Ah! Kosmos: Bastards
Denovali Records

Bastards might be the full-length debut by Istanbul-based producer and instrumentalist Basak Günak under the Ah! Kosmos name, but she's no inexperienced neophyte. Two years ago she issued the Flesh EP (scheduled to be re-issued in conjunction with the release of Bastards), and Günak has also created sound design for a number of contemporary dance and performance-related productions throughout Europe (Rotterdam, Prague, Venice, etc.).

One of the more appealing things about the recording is its muscular rhythmic dimension; while Bastards is not a dance music album per se, some of its tracks wouldn't sound out of place in a club and are all the better for being so; one imagines any festival-styled appearance by Ah! Kosmos will go over strongly when driving dreampop such as “And Finally We're Glacier” and “Always in Parentheses” is presented live. Günak also enhances the music's full-band effect by adding vocals (speaking voices and singing), guitars, and drums by a small number of guests.

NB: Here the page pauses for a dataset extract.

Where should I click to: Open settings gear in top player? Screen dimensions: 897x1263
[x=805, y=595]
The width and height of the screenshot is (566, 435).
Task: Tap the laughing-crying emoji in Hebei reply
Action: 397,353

The short intro “Out/Ro/In/Growth” immediately establishes Ah! Kosmos's connections to electronica in its arrangement of voice, abstract electronic, and percussion effects, after which the album proper gets underway with “Stay,” a somewhat shoegaze-styled setting elevated by ethereal guitar textures, intricate beat clatter, and a powerfully supplicating vocal performance by Seha Can. Traces of Günak's land of origin echo through “Home” in the dulcimer-like strums she drapes across the track's driving pulse and haunting melodic elements. The song stands out as much as “Stay,” and when its chiming guitars surface, the listener could be forgiven for hearing a hint of Radiohead and Coldplay in Günak's Ah! Kosmos sound (something similar could be said of the comparatively more atmospheric instrumental closer “Never Again”).

Whether the piece in question is long or short, Günak repeatedly serves notice during the album's thirty-seven-minute run that she's a sound designer and arranger of significant ability. Bastards impresses in another way, too, as that rare thing: an album of songs that pushes beyond conventional song design into the kind of sophisticated realm characteristic of electronica and ambient soundscaping.